IBM and ServiceNow Slip Turns the “Software-mageddon” Alarmingly Real

Software-mageddon is here. As IBM and ServiceNow slip up, the market is asking if we still need SaaS in an AI agent world?

If the semiconductor boom is a gold rush, the traditional software industry just realized it’s the one selling the shovels. And the miners just found a way to manifest gold out of thin air.

On Thursday, the “software-mageddon” narrative went from a whisper to a scream.

Despite IBM and ServiceNow reporting numbers that technically beat analyst estimates, their stocks took a nosedive. IBM’s shares slid over 7% after growth in its Red Hat unit (usually the company’s crown jewel) stuttered. ServiceNow didn’t fare much better, flagging subscription hits and geopolitical friction.

But look past the spreadsheets, and the real story is much more existential.

Investors are no longer buying the “we have an AI story” pitch. They’re looking at the $1 trillion in market value that has evaporated from the software sector since January and asking a brutal question: In a world of autonomous AI agents, do we even need your software anymore?

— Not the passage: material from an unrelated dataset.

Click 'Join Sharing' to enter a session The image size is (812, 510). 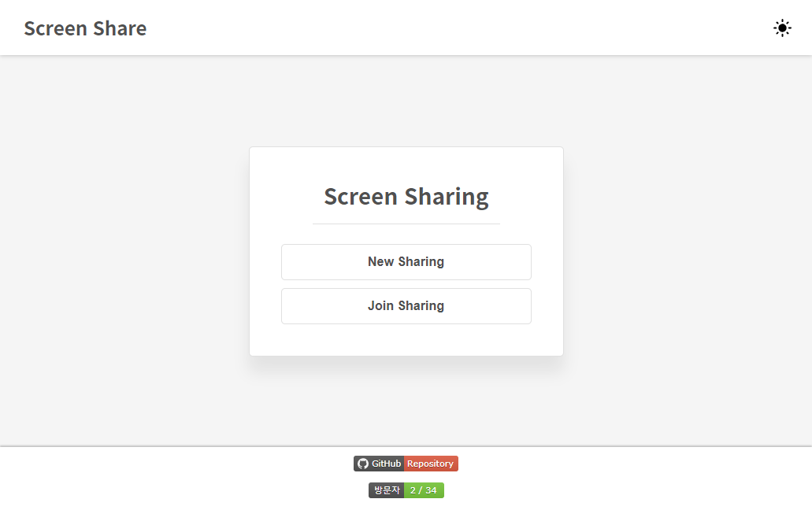coord(406,305)
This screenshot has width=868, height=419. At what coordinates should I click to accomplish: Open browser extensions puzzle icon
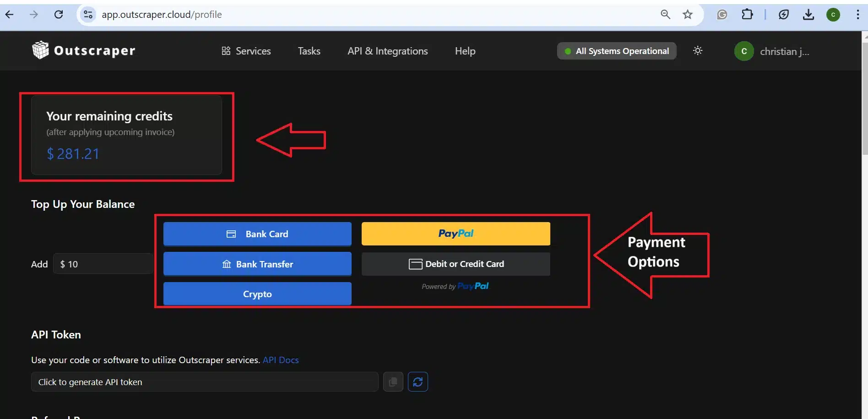coord(747,15)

The Anthropic effect is looming large here.

When Anthropic launched tools earlier this year that could automate complex data analytics and even modernize COBOL code, it directly threatened the sticky enterprise relationships companies like IBM have relied on for decades.

Why pay for a massive subscription to a platform that manages your workflows when an AI agent can do the work across your existing systems?

We are witnessing a violent rotation in the market.

The money is flowing out of “Software-as-a-Service” and into “Intelligence-as-a-Service.” If you make the chips (Nvidia, Texas Instruments), you’re winning. But if you’re a mid-level software giant whose business model relies on charging “per-seat” for a tool that humans use, you’re in the crosshairs.

The nuance is that software isn’t “dead”. But it has been demoted from the platform to the plumbing. The value is shifting from the interface to the inference. As one analyst put it, the challenge has moved from having an AI story to proving AI returns. If your software is just a mediator between a human and a task, your days are numbered.

The build era is enroute to changing what we’re willing to pay for- if not design in itself.